Developer Generate a full dual-tree dump when context is critical The LLM can reason about both versions of every file.

CLI Design

1. Quick diff (single-branch context)

# Include ONLY files changed vs <ref>
npx codefetch --changed-since main                 # main…HEAD
npx codefetch --changed-since v1.5.0               # tag…HEAD
npx codefetch --changed-since origin/main \
              --include-dir src,test

Internally runs git diff --name-only <ref>...HEAD and maps the list into --include-files.

All existing flags (--exclude-files, --token-encoder, etc.) apply.

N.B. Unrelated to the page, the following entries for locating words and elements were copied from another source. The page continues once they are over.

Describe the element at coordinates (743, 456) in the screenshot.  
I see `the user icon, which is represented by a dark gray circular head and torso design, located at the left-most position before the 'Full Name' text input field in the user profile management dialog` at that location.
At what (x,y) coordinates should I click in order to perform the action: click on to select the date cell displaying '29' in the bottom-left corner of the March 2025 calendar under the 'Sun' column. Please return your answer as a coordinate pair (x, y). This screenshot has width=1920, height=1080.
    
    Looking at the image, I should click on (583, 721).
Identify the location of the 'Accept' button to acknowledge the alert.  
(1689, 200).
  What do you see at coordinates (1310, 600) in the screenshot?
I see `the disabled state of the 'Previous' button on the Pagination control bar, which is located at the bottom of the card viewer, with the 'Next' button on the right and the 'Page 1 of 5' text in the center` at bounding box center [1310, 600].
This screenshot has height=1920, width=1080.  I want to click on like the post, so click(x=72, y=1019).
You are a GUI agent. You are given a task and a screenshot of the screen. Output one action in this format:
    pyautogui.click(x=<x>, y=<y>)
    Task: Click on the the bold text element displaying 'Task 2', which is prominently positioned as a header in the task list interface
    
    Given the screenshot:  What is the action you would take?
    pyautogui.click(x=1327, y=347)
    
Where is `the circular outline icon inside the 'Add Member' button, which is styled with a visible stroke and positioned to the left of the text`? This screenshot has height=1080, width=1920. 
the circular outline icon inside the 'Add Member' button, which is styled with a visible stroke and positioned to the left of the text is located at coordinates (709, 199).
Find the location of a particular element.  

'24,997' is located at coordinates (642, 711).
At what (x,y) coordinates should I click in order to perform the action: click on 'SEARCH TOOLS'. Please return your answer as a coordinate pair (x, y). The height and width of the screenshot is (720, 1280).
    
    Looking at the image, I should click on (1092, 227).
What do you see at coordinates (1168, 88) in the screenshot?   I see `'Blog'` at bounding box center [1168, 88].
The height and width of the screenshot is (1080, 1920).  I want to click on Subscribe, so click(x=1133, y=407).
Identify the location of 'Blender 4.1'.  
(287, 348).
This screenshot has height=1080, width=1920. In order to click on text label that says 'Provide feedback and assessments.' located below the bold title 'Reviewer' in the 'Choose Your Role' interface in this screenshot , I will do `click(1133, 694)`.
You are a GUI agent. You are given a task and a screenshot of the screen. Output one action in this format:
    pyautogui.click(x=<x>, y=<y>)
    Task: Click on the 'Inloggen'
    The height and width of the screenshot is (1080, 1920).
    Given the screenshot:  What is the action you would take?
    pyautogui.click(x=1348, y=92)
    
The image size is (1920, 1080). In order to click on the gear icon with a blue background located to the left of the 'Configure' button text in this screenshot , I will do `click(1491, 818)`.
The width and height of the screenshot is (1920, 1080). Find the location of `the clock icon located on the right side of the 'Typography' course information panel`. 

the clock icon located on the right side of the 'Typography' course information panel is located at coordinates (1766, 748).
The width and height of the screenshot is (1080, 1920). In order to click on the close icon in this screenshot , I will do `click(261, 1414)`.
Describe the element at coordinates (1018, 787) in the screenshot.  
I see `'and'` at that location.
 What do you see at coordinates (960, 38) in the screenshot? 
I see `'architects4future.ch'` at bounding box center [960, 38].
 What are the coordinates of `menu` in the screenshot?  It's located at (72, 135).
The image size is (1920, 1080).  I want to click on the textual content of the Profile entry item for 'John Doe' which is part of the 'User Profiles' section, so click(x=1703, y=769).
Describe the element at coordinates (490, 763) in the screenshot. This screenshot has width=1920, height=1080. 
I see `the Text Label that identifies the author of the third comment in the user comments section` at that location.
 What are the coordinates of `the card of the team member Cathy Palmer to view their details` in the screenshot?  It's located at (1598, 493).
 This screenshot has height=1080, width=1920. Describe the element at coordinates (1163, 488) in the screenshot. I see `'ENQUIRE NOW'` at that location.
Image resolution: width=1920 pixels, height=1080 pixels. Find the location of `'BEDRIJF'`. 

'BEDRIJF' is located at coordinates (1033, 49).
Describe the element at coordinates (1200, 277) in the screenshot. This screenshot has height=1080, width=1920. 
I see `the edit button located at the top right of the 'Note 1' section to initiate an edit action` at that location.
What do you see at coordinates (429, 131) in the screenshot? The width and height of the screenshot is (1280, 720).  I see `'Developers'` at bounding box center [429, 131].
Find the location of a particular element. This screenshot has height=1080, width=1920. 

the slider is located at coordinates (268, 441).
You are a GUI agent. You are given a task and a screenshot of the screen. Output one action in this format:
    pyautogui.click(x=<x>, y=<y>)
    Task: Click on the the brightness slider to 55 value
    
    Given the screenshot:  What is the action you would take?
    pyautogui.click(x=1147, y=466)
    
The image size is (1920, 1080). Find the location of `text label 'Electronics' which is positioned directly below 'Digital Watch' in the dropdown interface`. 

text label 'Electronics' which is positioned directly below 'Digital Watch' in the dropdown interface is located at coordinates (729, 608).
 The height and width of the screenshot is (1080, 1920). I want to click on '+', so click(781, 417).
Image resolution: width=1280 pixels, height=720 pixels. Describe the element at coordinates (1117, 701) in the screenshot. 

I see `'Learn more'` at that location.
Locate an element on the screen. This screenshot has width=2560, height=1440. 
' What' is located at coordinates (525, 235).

2. Full two-tree comparison

# Shortcut: compare current HEAD to main (full context, both branches)
npx codefetch --compare-to main

# Explicit sub-command for symmetry
npx codefetch compare \
  --source-branch main \
  --source-include-dir src/test \
  --current-branch feat/monorepo \
  --current-include-dir packages/cli/test
Flag Purpose Default
--compare-to <ref> Alias for compare with --source-branch=<ref> and same filters on both trees.
compare sub-command Orchestrates dual-tree capture.
--source-branch / --current-branch Git refs to read. main / HEAD
--source-include-dir / --current-include-dir Independent directory globs. fall back to global --include-dir
(all existing global flags) Apply to both trees unless overridden.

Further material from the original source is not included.